Bone Marrow Failure Disorders

At the 63rd Annual Meeting of the American Society of Hematology (ASH), an international team of investigators reported findings of the phase 3 Prince trial of the C3-inhibitor pegcetacoplan vs standard-of-care therapy (excluding complement inhibitors) in adults with paryoxysmal nocturnal hemoglobinuria (PNH). While C5 inhibitors (eculizumab/ravulizumab) are often used to prevent intravascular hemolysis in PNH, these agents cannot prevent extravascular hemolysis (EVH); in contrast, pegcetacoplan, recently approved by the US Food and Drug administration for treatment of PNH, both controls IVH and prevents EVH. The Prince study enrolled 53 complement inhibitor–naive adults with PNH whose hemoglobin (Hb) levels were below the lower limit of normal and lactate dehydrogenase levels at least 1.5 times the upper limit of normal (ULN).
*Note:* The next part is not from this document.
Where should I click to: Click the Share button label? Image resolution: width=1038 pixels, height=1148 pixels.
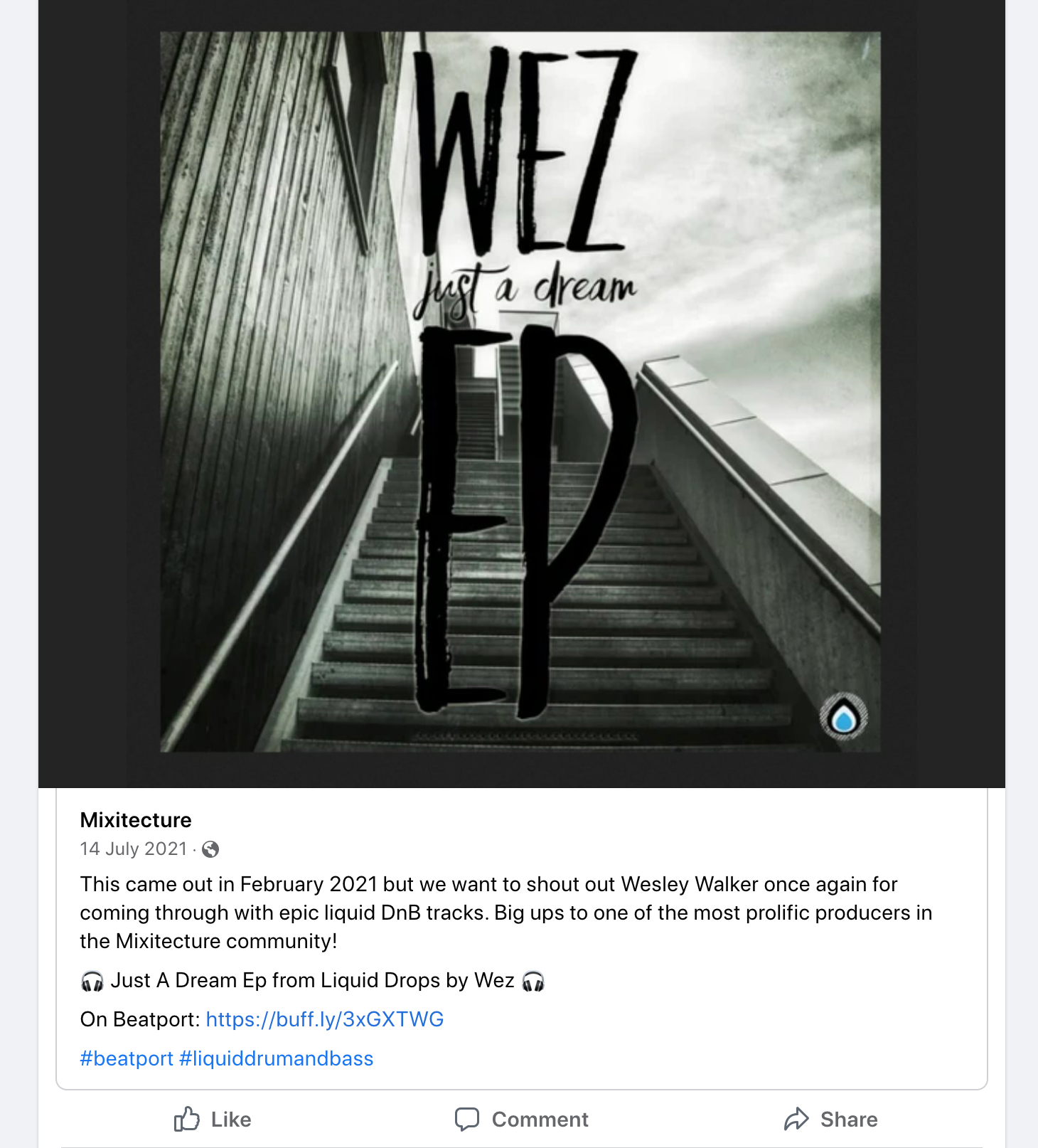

Patients were randomized 2:1 to receive pegcetacoplan or standard-of-care (SoC) treatment that excluded complement inhibitors, for a period of 26 weeks. Through week 26, Hb stabilization was achieved by 85.7% of PEG-treated patients and 0 patients in the SoC group (P <.0001). Patients treated with PEG also demonstrated greater reductions in mean LDH levels from baseline to Week 26 (P <.0001) and at week 26 their mean LDH level (204.6 U/L) was below the ULN for LDH (226.0 U/L). The risk-benefit profile of pegcetacoplan was favorable and its safety profile was similar to that observed in previous studies, reported the investigators, who concluded that their results "provide evidence for the safety and efficacy of PEG treatment in complement-inhibitor naive patients with PNH."